C. Failures to Comply with GAAS

GAAS requires an auditor to exercise due professional care in performing an audit and preparing a report. The auditor must obtain sufficient competent evidential matter to afford a reasonable basis for an opinion with respect to the financialstatements under review.15 He or she must maintain an attitude of professional skepticism.16 Where the auditor determines that there is a significant risk in evaluating a transaction, more or different evidence is required to support that transaction than would be the case in the absence of such risk; for example, a "[t]ransaction that [is] both large and unusual, particularly at year-end."17 If an auditor is in substantial doubt about any assertion of material significance, he or she must not form an opinion until sufficient competent evidential matter has been obtained to remove that doubt. If such evidential matter is not obtained, a qualified opinion or a disclaimer of opinion must be issued.18

Confirmation is undertaken to obtain evidence from third parties about financial statement assertions made by management.19 The auditor should consider requesting confirmation as to the terms of unusual transactions in addition to the amounts involved.20 When evidential matter is obtained from independent sources outside an entity, it provides greater assurance of reliability than that secured solely within the entity.21 An auditor must maintain control over confirmation requests and responses. That means establishing direct communication between the intended recipient of the confirmation request and the auditor in order to minimize the possibility of interception and alteration.22 Confirmation requests should be tailored to specific audit objectives,23 and directed to a party who the auditor believes is knowledgeable about the information to be confirmed.24 Where there is a significant, unusual, year-end transaction that has a material effect on the financial statements, the auditor should exercise a heightened degree of professional skepticism with respect to the requestrecipient's knowledge, motivation, objectivity, and freedom from bias with respect to the audited entity. In such circumstances, the auditor should consider whether there is a sufficient basis for concluding that the confirmation request is being sent to a person from whom the auditor can expect a response that provides meaningful and competent evidence.25 Positive confirmation responses provide audit evidence only when they are received from the persons to whom they were directed.26 Faxed confirmations, which involve risks because of the difficulty in ascertaining the source of the response, may require additional evidence to support their validity.27

In auditing the CD transaction, Scutillo ignored the dictates of GAAS. He failed to maintain control over the confirmation process, and did not obtain sufficient competent evidential matter. He failed to exercise due professional care and failed to exercise heightened professional skepticism when faced with an unusual year-end transaction that materially affected Sky's financial statements.
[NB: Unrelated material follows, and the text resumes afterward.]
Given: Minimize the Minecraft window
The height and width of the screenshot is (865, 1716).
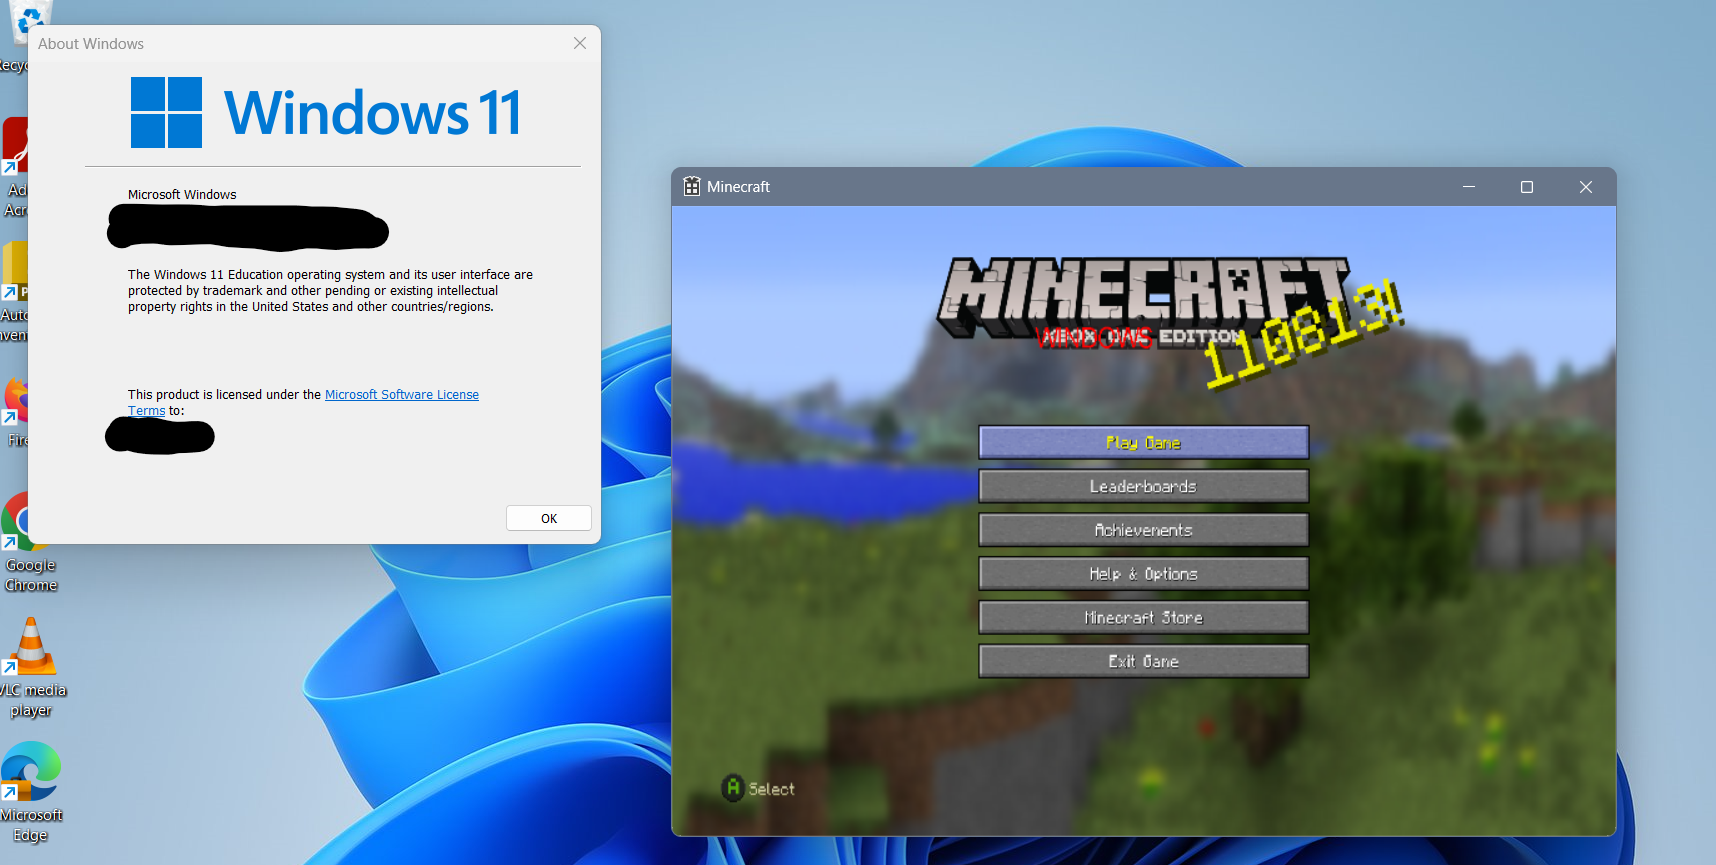Looking at the screenshot, I should [x=1469, y=187].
Scutillo abdicated control over the confirmation process for the CDs. As noted, GAAS requires that direct communication be established with the intended recipient of a confirmation request. Although Scutillo was not even sure that the bank existed, had no evidence of Sher's authority, and was faced with a highly unusual and material year-end transaction, he did not send the bank a confirmation request, a request that could have been tailored, as GAAS provides, to resolve the many questions posed by that transaction. Instead, Scutillo was content to rely on a request purportedly sent by a predecessor accountant although Scutillo did not know where or to whom it had been directed.
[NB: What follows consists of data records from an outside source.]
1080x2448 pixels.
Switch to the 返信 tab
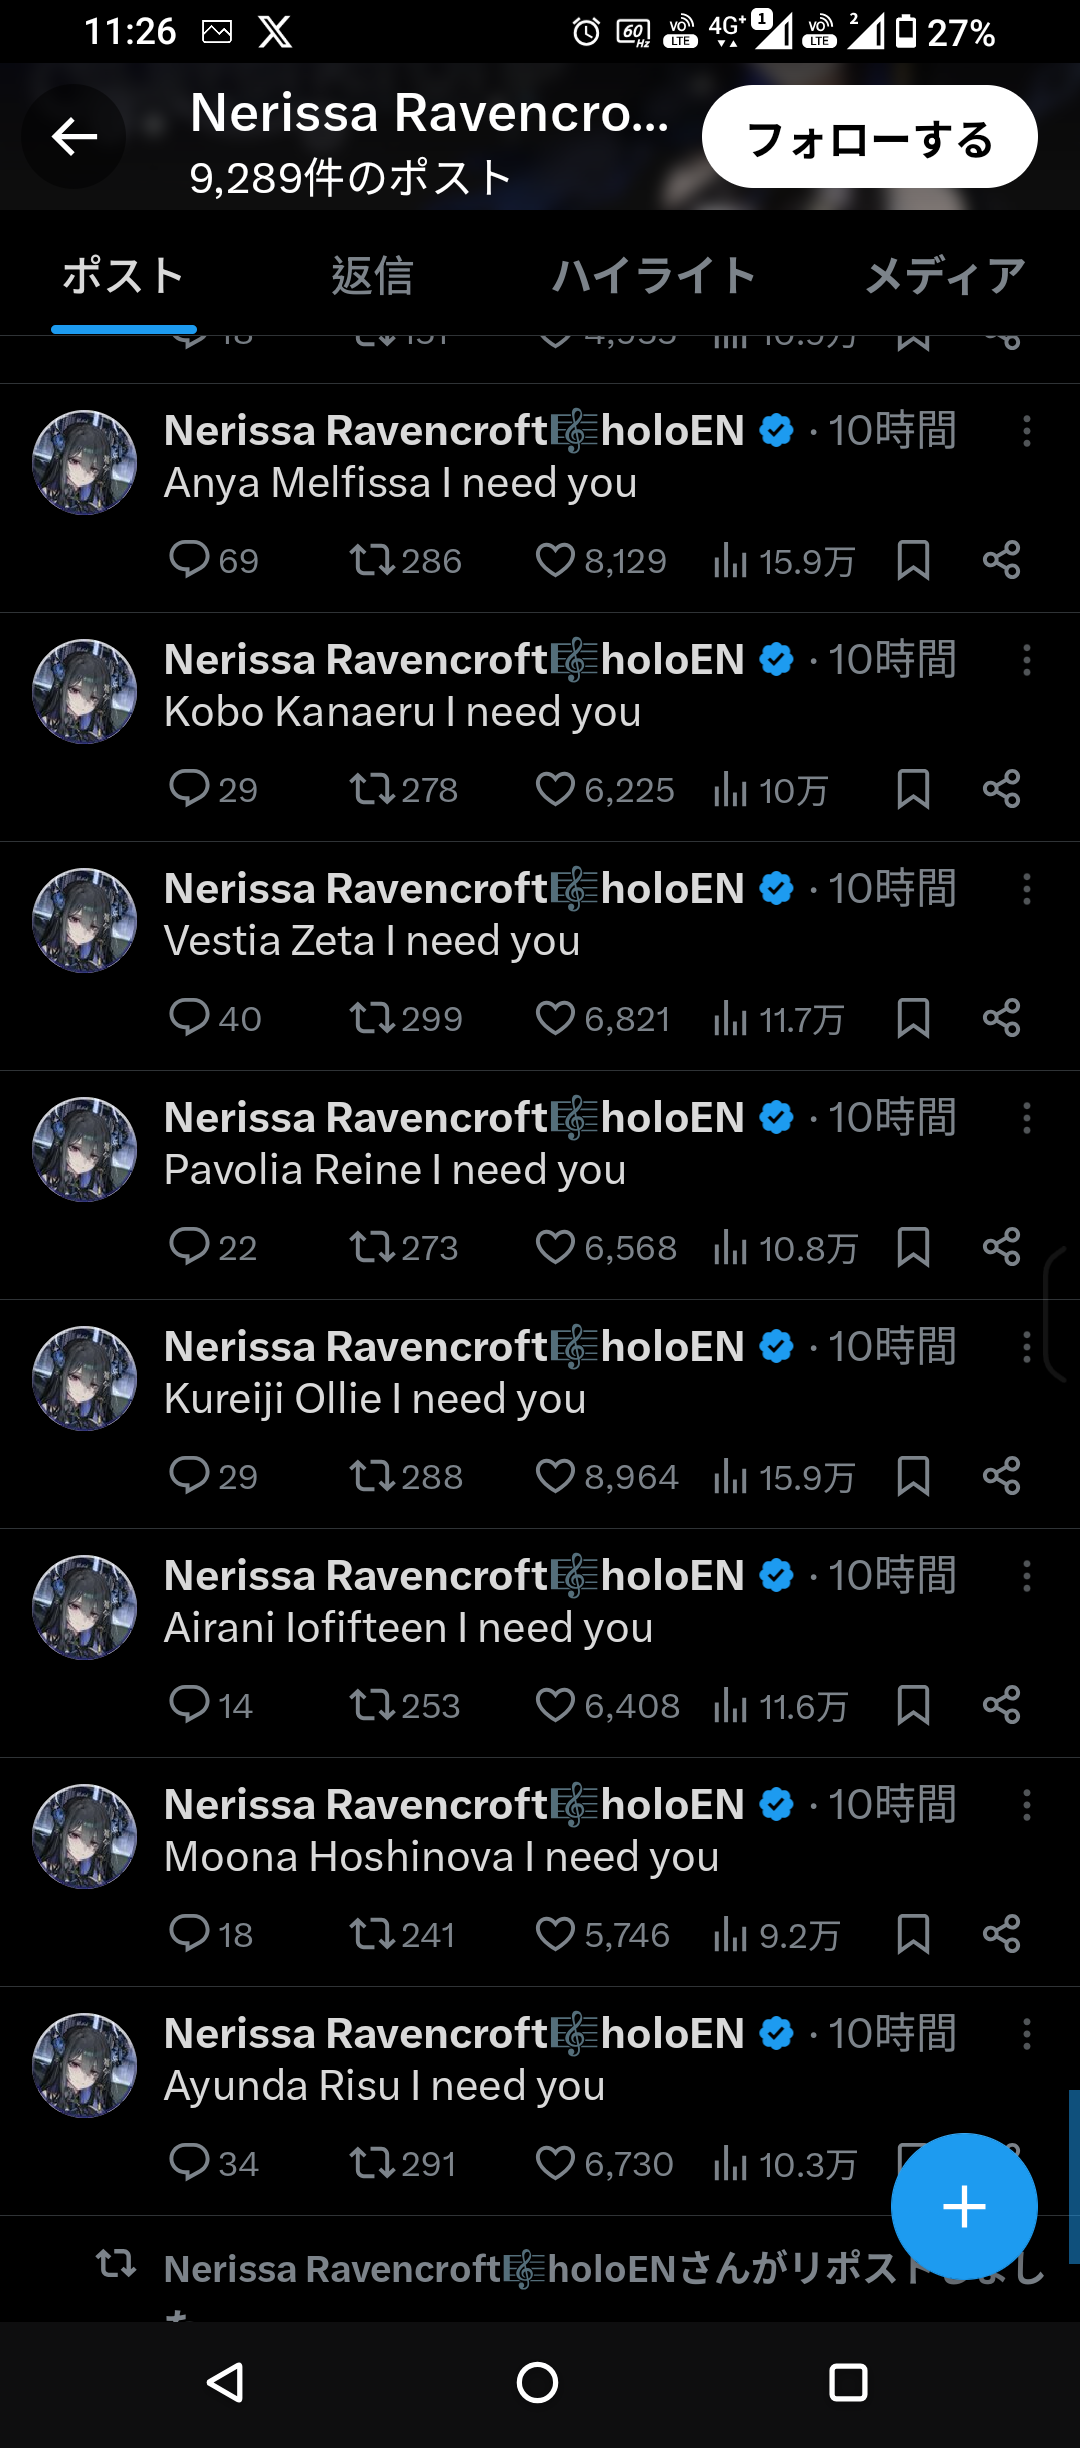(x=372, y=276)
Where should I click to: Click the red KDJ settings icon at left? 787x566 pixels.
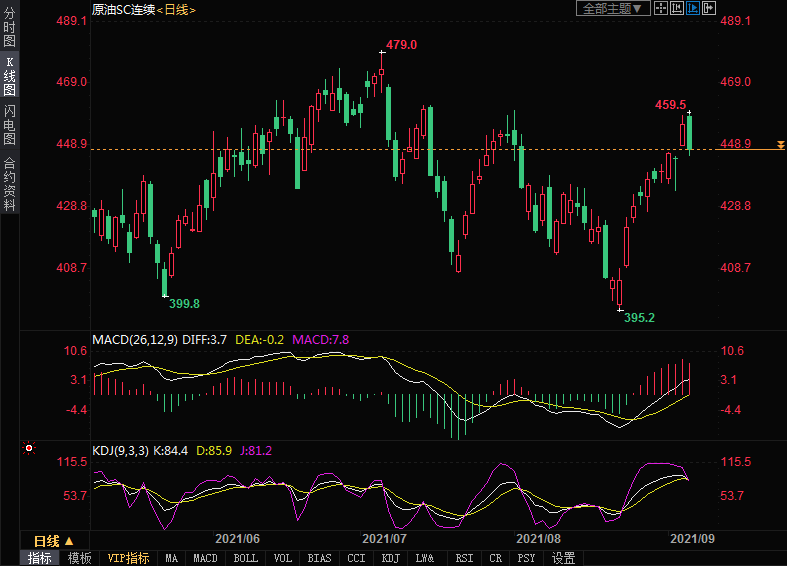[30, 450]
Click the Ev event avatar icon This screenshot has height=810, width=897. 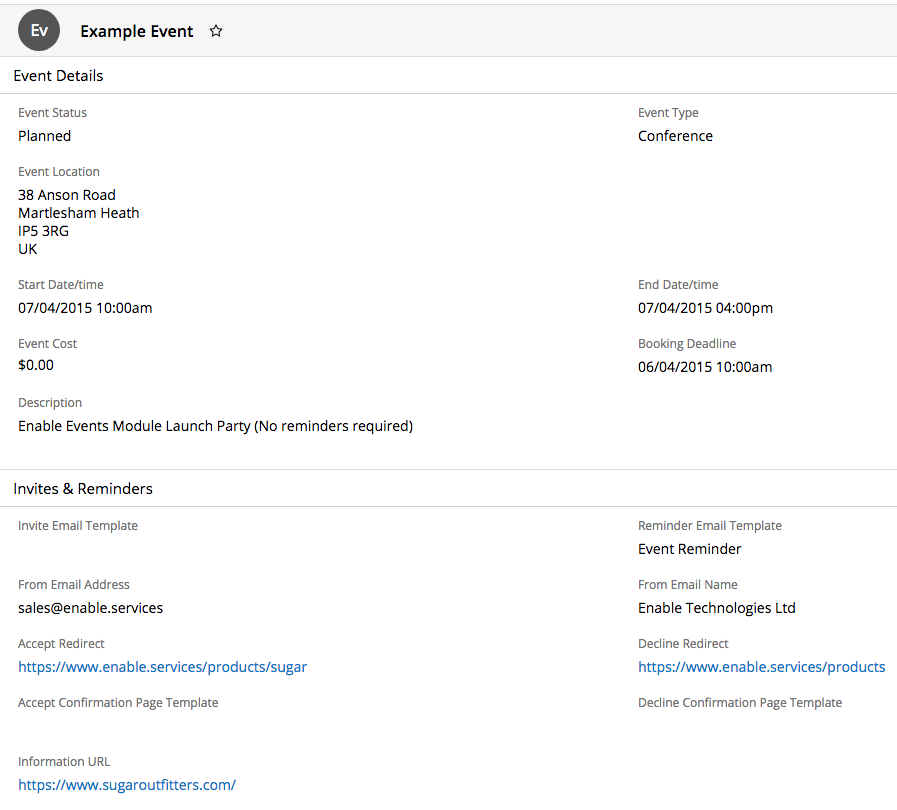(x=39, y=31)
Scutillo argues that faxed confirmations are permissible under GAAS, and notes that he received such a fax from Sher. However, as noted, GAAS counsels that caution must be exercised with respect to the validity of faxed confirmation responses. Here the fax came from Sher whose authority to act for the bank had never been established. Moreover, although Scutillo spoke with Sher on the telephone after receiving the fax in order to confirm that Sher had sent it, he did not ask Sher where he had obtained the confirmation. Scutillo never received the promised original confirmation, and his subsequent efforts to contact Sher were unavailing.

Scutillo further contends that, in any event, confirmation is an alternate audit procedure that is unnecessary when theunderlying documents have been examined. We cannot agree that Scutillo's inspection of the underlying documents somehow obviated the need for the assurance provided by a confirmation from the bank. We note, initially, that Scutillo's inspection missed or ignored obvious discrepancies between the documents as to the method of payment and the dividend rate on the preferred stock. Beyond that, confirmation was clearly a necessity in this instance. Given the size, importance, and unusual nature of the CD transaction, Scutillo's admitted doubts about it, and the substantial uncertainties and questions surrounding it, confirmation could not reasonably be eliminated.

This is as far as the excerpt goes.